China Allows Pension Accounts to Buy Savings Bonds
China has opened a new investment channel for retirement savers, allowing individuals to purchase electronic savings treasury bonds through their personal pension accounts for the first time. The move, which took effect on June 10, 2026, adds a state-backed, low-risk asset to the personal pension product pool, expanding options for the country’s growing number of retirement investors.
Context
The expansion follows a joint notice issued in November 2025 by the Ministry of Finance and the People’s Bank of China, which mandated that eligible bond underwriting syndicate members offer electronic savings bonds to personal pension account holders starting June 2026, as reported by Xinhua News Agency. This policy builds on the nationwide rollout of China’s personal pension system on December 15, 2024, which had already signaled that treasury bonds would be included in the product lineup.
China’s pension system follows a “three-pillar” structure: a basic state pension, enterprise and occupational annuities, and the voluntary personal pension system. Launched as a pilot in 36 cities in November 2022, the personal pension system had attracted over 72 million account holders by November 2024, according to China’s government website.
Key Developments
On June 10, the Ministry of Finance issued two tranches of electronic savings bonds. The 3-year bonds (Tranche 3) carry a coupon rate of 1.63% per annum with a maximum issuance of 315 billion yuan (approximately US$43.5 billion), while the 5-year bonds (Tranche 4) offer 1.70% per annum with a maximum issuance of 385 billion yuan (approximately US$53.2 billion). The issuance period runs from June 10 to June 19, with interest paid annually and principal repaid at maturity in 2029 and 2031 respectively, as detailed by People’s Daily.
A total of 21 banks have been authorized as personal pension savings bond business institutions, including six state-owned banks (ICBC, Agricultural Bank of China, Bank of China, China Construction Bank, Bank of Communications, and Postal Savings Bank of China), ten joint-stock banks, and five city commercial banks. Multiple banks, including China Construction Bank, Agricultural Bank of China, and China Merchants Bank, have already added treasury bond purchase options in their mobile banking personal pension sections, according to Cailianshe via Sina Finance.
The purchase limits are structured to accommodate both regular and pension account investors. A single account can purchase up to 500,000 yuan per tranche, with a pension-exclusive quota set at 40% of the initial flexible issuance quota. However, the practical limit for most investors is constrained by the annual pension contribution cap of 12,000 yuan per person, meaning even early adopters who have maxed out contributions since the 2022 pilot would have accumulated only about 60,000 yuan by June 2026.
Analysis
The inclusion of savings bonds in personal pension accounts addresses a key gap in the product lineup — the absence of a truly risk-free, state-guaranteed investment option. As analysts at People’s Daily noted, savings treasury bonds “backed by national credit, offer principal safety and stable returns, highly matching the allocation needs of steady-type and conservative retirement investors.”
Xue Hongyan, a special researcher at Suning Bank, told Beijing Business Today that the move “fills the gap for principal-guaranteed products backed by national credit, making the account’s risk gradient more complete.” For banks, he added, this provides a differentiated competitive advantage in attracting conservative clients.

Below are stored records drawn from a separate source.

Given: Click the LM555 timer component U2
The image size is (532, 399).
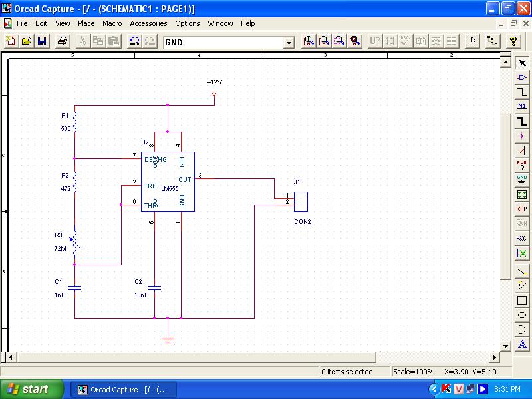Looking at the screenshot, I should (x=168, y=182).
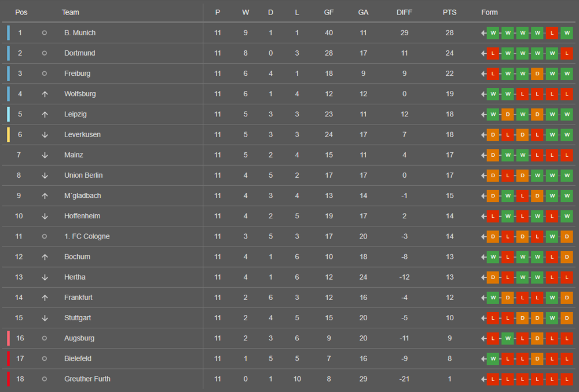Click the unchanged circle icon beside B. Munich
Viewport: 579px width, 392px height.
(x=45, y=33)
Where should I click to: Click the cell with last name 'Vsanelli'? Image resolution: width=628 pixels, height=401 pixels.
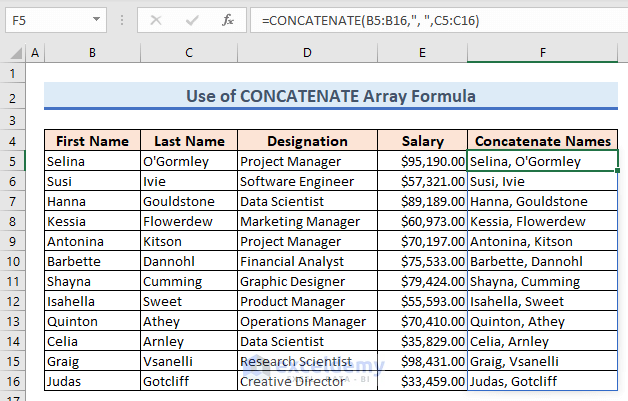pyautogui.click(x=188, y=361)
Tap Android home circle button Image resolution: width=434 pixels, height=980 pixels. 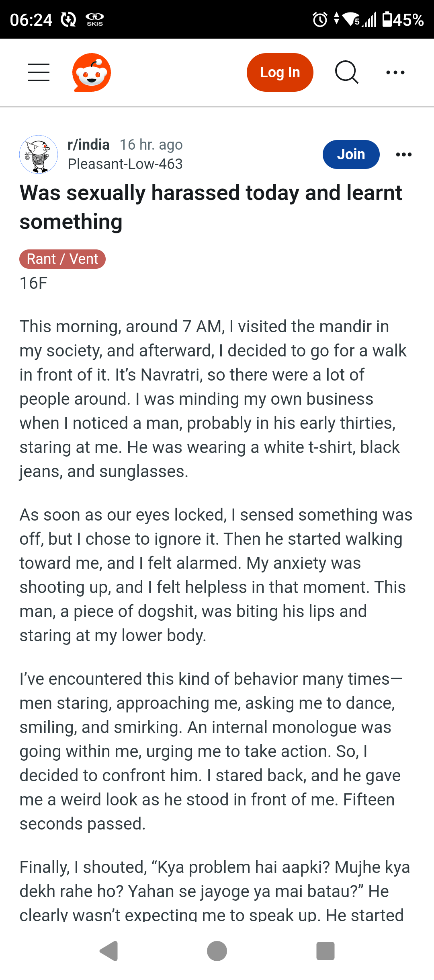(x=217, y=951)
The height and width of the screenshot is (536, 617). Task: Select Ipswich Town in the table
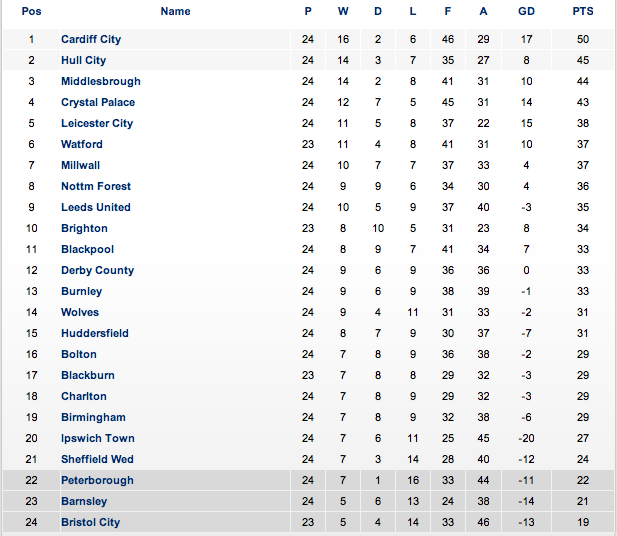pyautogui.click(x=97, y=438)
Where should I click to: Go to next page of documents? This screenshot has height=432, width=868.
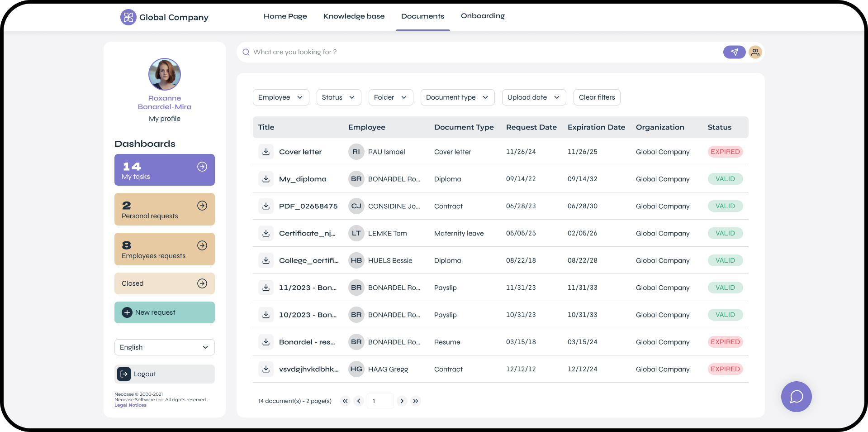tap(402, 401)
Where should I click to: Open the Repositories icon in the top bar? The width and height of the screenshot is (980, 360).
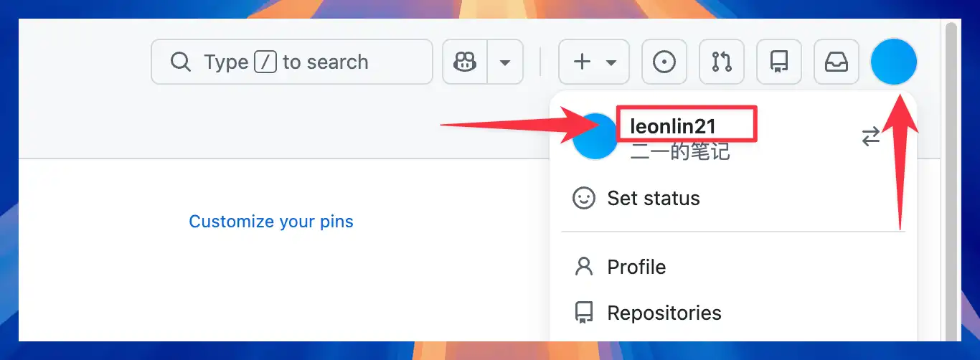(779, 62)
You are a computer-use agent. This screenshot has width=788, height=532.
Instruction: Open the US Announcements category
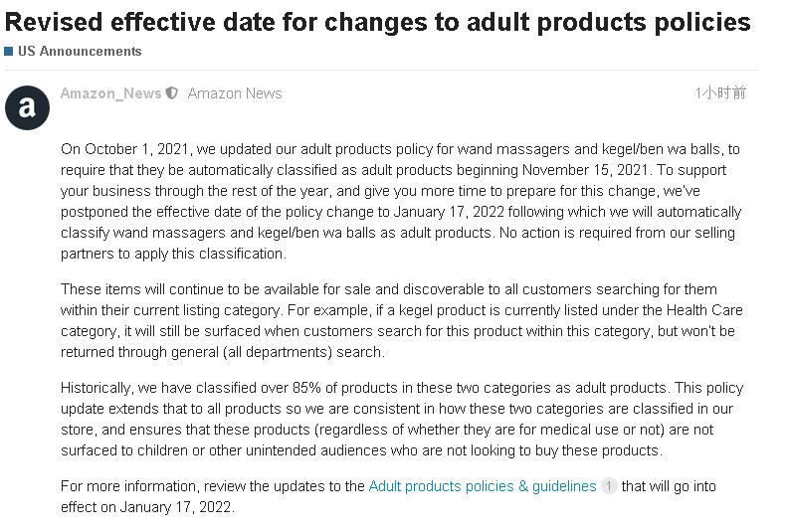(80, 52)
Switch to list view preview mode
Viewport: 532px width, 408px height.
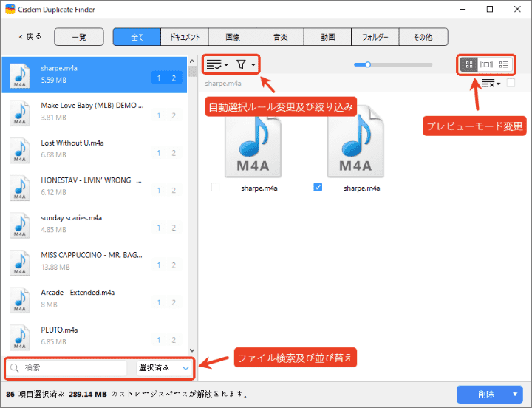tap(504, 64)
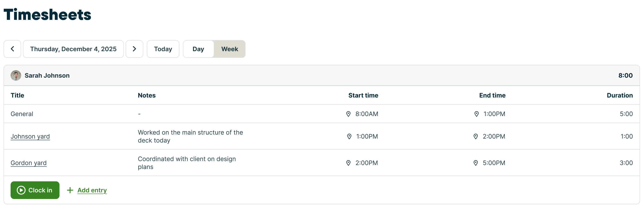644x214 pixels.
Task: Select the General timesheet entry row
Action: click(22, 114)
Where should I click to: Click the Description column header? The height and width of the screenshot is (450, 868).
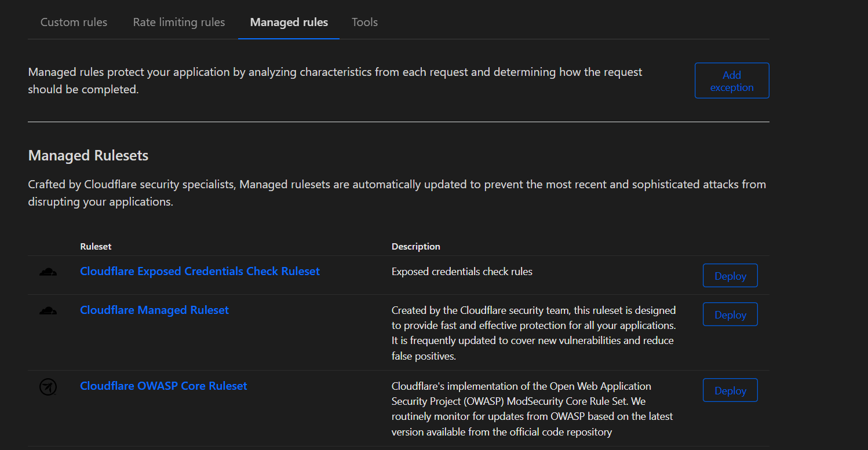pos(415,247)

The interest rate advantage is significant in China’s current low-interest-rate environment. Major state-owned banks offer 3-year and 5-year time deposit rates of just 1.25% and 1.30% respectively, while savings bonds offer 1.63% and 1.70% — a meaningful premium. Even pension-exclusive time deposit products from major banks offer only 1.55% for 3-year and 1.60% for 5-year terms.
Tian Xuan, Dean of the Institute of National Financial Research at Tsinghua University, highlighted three key considerations in an interview with Economic Daily via China Daily: savings bonds’ low-risk profile will enhance the personal pension system’s attractiveness; they enrich product types across the risk spectrum; and personal pension funds flowing into the bond market will optimize investor structure and strengthen patient capital.
What’s Next
The policy is part of a broader effort to strengthen China’s pension system in the face of rapid population aging. By 2035, China’s population aged 60 and above is expected to exceed 400 million. The development of the third pillar — personal pensions — is seen as essential to reducing pressure on the state pay-as-you-go system and encouraging long-term, patient capital formation in financial markets.
Looking ahead, questions remain about whether the inclusion of savings bonds will meaningfully increase personal pension account opening and contribution rates, which have lagged behind initial expectations. The practical impact is constrained by the annual contribution cap, but the addition of state-backed bonds provides a compelling option for conservative investors and those nearing retirement who prioritize capital preservation above all else.